1. Organize & Digitize.

First, figure out where and how to record and organize all notes, documents, to-do lists, and other move-related items. Centralizing information will keep you from pulling out your hair later. Smartsheet is a great project management tool that is user friendly and cost effective. Don’t rely on sticky notes and paper. Remember that digital files are waaay easier to move.

2. Announce the move.

office_move_announcementThe announcement should be comprehensive, regardless of the format you select. The communication needs to tell employees everything they need to know. In fact, the more detail you put into the communication, the easier it will be to wrap your head around all the steps of your office move.

As you create the announcement, be sure to translate any applicable items to your master to-do list. For example, if your announcement reassures employees they will have a complete “office move checklist for employees” of to-dos before moving day, then you need to include “making and distributing checklist” as an action item in your timeline.

Here are some items to include in your announcement:

  • New office name and address
  • Moving date/dates
  • Key features of the new office
  • Justification for the move (A quote from the CEO or other key decision maker is the perfect way to explain the decision to move—and even get them excited for the transition.)
  • What employees need to do right now, if anything
  • What future moving information employees should expect to receive

3. Survey your staff.

After the announcement has a few weeks to set in, talk to employees to get their feedback. Seek feedback on aspects of the move or the new office that you can reasonably control and work into your planning process, including:

  • Changing work space needs (Some employees may want to request standing desks, lamps, privacy screens, etc.)
  • Equipment needs (Replace broken keyboards, cracked screens, etc.)
  • Seating changes (Some employees may need or want to change what teams and people they sit near.)
  • Work style preferences, especially if your new space will include elements of both open and private floor plans.
  • Design wish items or recommendations
  • Any issues that restrict people from carrying heavy boxes and helping with moving work

You can deliver this communication in multiple ways:

  • Communicate via department/division managers
  • Send out a survey
  • Host one-on-one meetings if your company is small
  • Use your company’s email delivery tool

 4.  Establish your budget and purchasing process.

Get a budget (preferably on paper) from your company leaders and establish guidelines for completing all move-related purchases.
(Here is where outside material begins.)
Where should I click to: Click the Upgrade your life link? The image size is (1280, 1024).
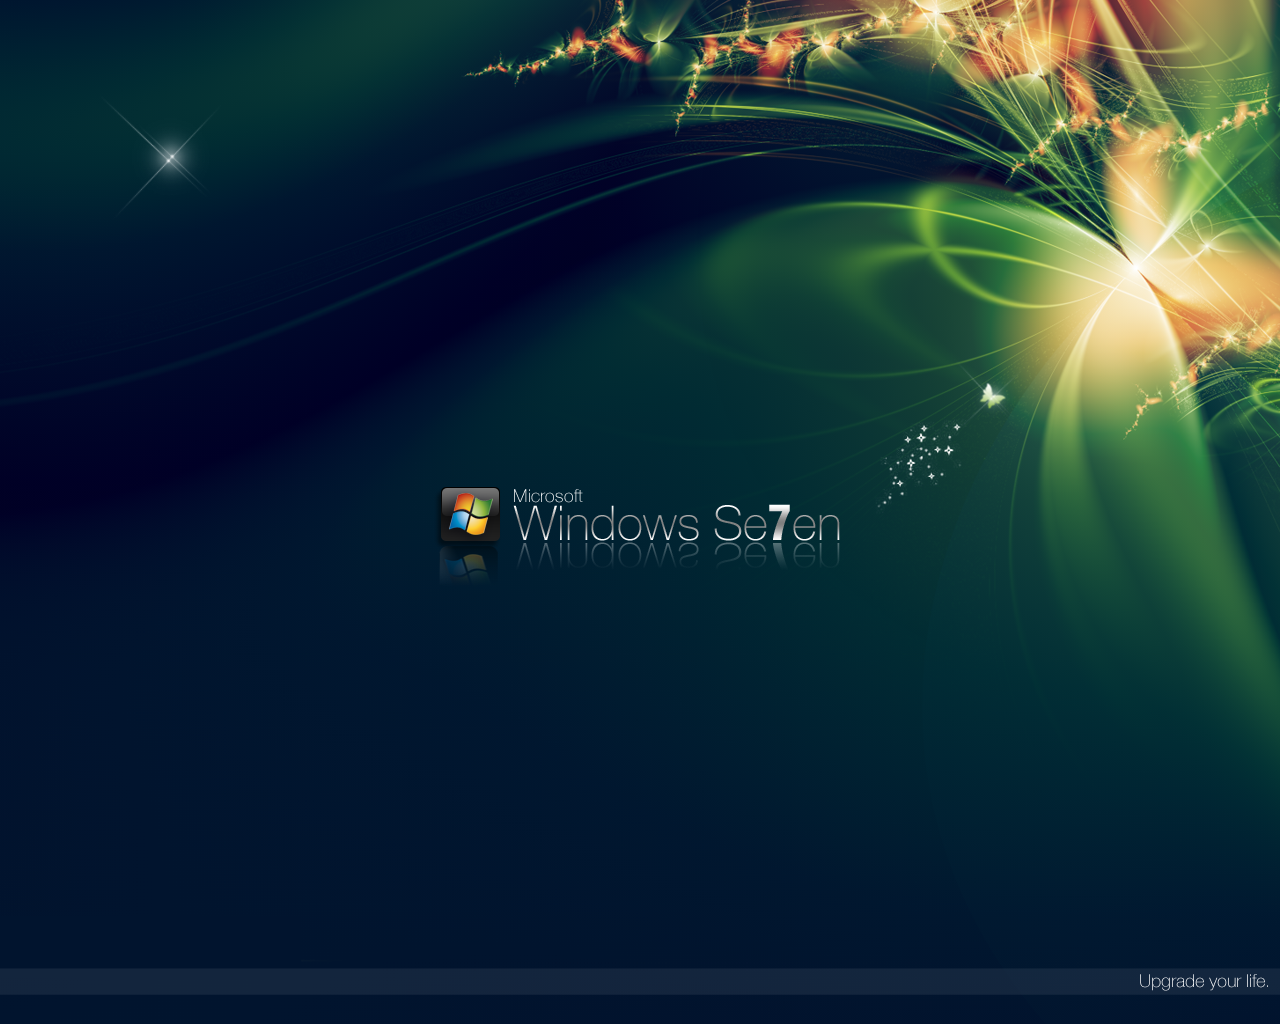pyautogui.click(x=1203, y=981)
Will you be able to use a company card? Will you have to submit invoices? Who (if anyone) will need to approve your purchases or vendor contracts?

This step will help you envision the moving process. For example, if you need a three-person team to sign off on all purchases and contracts, then you’ll be able to plan extra time for all to-dos involving purchases.

5. Establish and record key details.

Confirm and record key details that could affect the move. These include:

  • Employee headcount
  • Size of current office
  • Size of new office

6. Make lists of what you have and lists of what you need.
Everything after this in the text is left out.